Bad Mothering as Virtue Signaling

Bad Mothering as Virtue Signaling September 16, 2016

Amen to this. What a great article. This subject–what I have been calling to myself the Failure Meme–has been percolating in the back of my mind for some many months. Megan Hill gets right to the heart of it but I want to take it all one step further.

She most astutely points out that the I’m The Worst Mother Ever meme has been some kind of probably welcome correction to the Look At Me Being Perfect Pinterest insanity that has overtaken the life of every female since the invention to Facebook and Twitter. We don’t wake up in the morning trying to outdo each other, but after scrolling repeatedly through everybody’s bright squeaky clean back to school pictures, eventually we all give in and take them, as I did yesterday, and shove them up and the wretched Internet. You do that for a while but you can’t keep up, You Can’t, and so when you discover Jen Hatmaker being hilarious about her terrible end of the year failures, you laugh with joy and happiness and chuck all the tiny little chalk boards in the bin. Then you go along calling yourself #worstmotherever because it feels more authentic.

But either way (and this is not Megan Hill, this is me swinging wildly in all the directions) you’re managing an image of yourself that you either do hold or want to hold.
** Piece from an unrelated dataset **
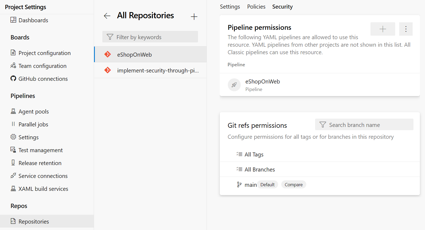Open the Settings tab for eShopOnWeb

[x=230, y=6]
You’re, dare I say it, Virtue Signaling your good motherhood with the bad mother meme. Because what’s better than being perfect Pinterest? That’s right, much much better is sarcastic Cheerios on the floor but my kids are totally going to turn out awesome. There isn’t really a bad mother in this scenario. Confessing your Bad Mother status is really just the new and better way of signaling your goodness.
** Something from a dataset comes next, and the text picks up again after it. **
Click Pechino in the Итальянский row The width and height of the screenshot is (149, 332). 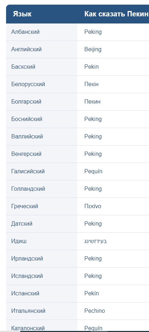94,311
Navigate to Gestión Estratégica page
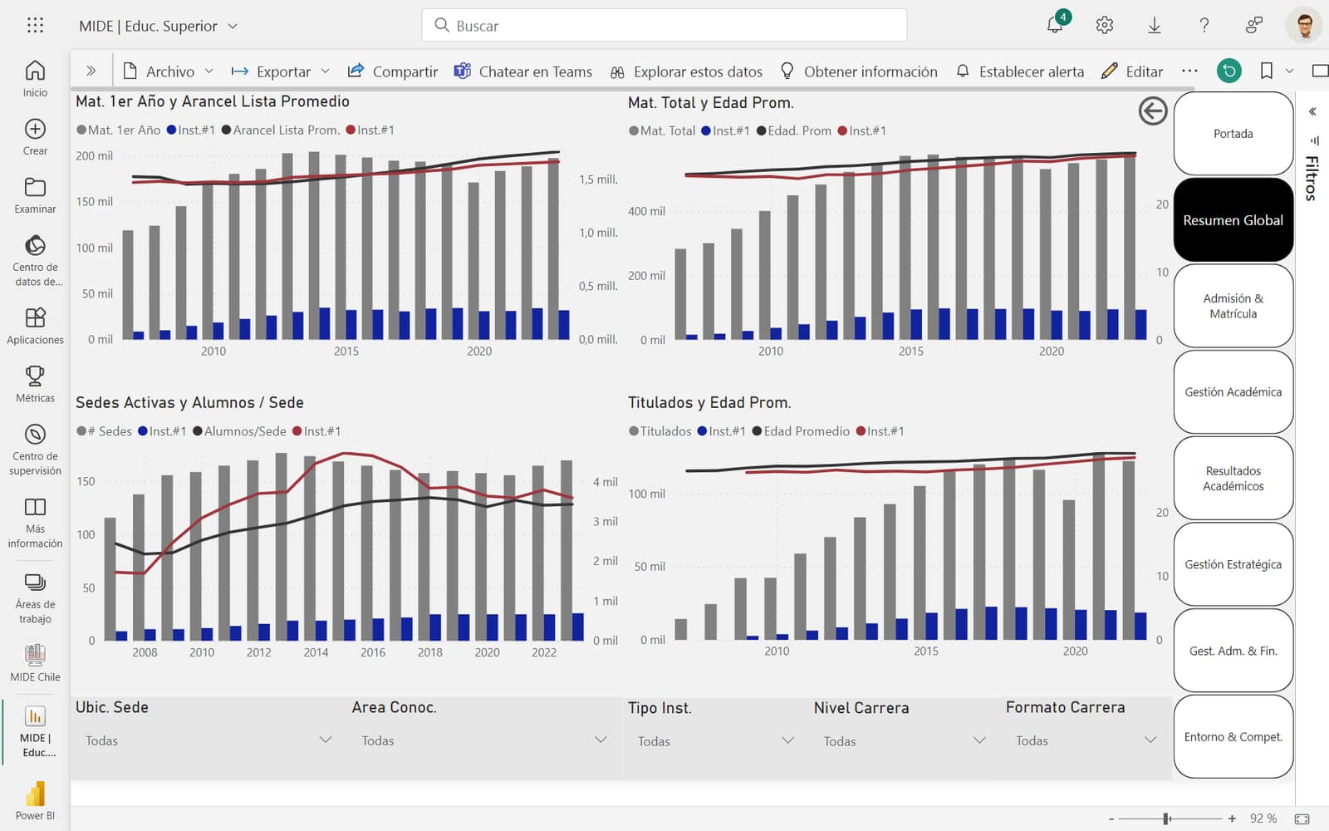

I’m allowed to say this because I’ve occasionally done it. I don’t really want to be a bad mother. And I certainly don’t want the Internet to think of me as one. But see, at my core, being a sinner, I am not Good. Failing to reach perfection, I trivialize and externalize my “brokenness” and still manage to come out with a net gain. Or so I hope. Which is the unthinking calculation of humanity. It’s why Jesus spent so much time humiliating the Pharisees, because they didn’t think of themselves as bad.

But sin is really the problem, not failing to keep all the balls perfectly in the air, as Megan Hill so rightly points out. If I’m going to end up being a Bad Mother it will be because I’m a sinner, not because I don’t have the perfect amount of chaos and funny anecdotes about my various failures. The failure is the failure not to sin, to neglect the confession of sin, to putter along beside Jesus, hoping he will show himself in a supportive congratulating way like Facebook, rather than as a savior.

This is why, just to continue to show you how overall good I really am, I generally try (and fail) to aim for the Helpless Failure meme. This isn’t because I’m an incompetent mother. I can clean my house and look after my children. To all appearances I have it together. I do stuff and go places and get dinner on the table and contribute to the life of my church etc. etc. But I cannot stop sinning, just like everybody else, and the sin is the toxic devastating element that can send the whole ship into Sheol. And I can’t forgive myself of my sin, or erase its effects. Only Jesus can do that. And who’s with me in wanting to admit that that’s humiliating.

The so called mommy wars I think are just the newest iteration of humanity’s most ancient problem. We externalize and trivialize our rebellion against God and redefine the whole mess to prove our goodness. And now we have the Internet to help us do it. The You Should Have It Together People battling it out against the If You Have A Clean House You’re Neglecting Your Children People are all together in the same boat of sinner. The battle is the symptom of every single sinner needing to be saved from pride, from sloth, from unkindness, from selfishness, from greed, from every single vice that separates us from the love and perfection of God.

But if you fling yourself on the mercy of Jesus, then he forgives you, and then nothing–none of those things–can separate you from the love of God. And so also with me. Pip pip.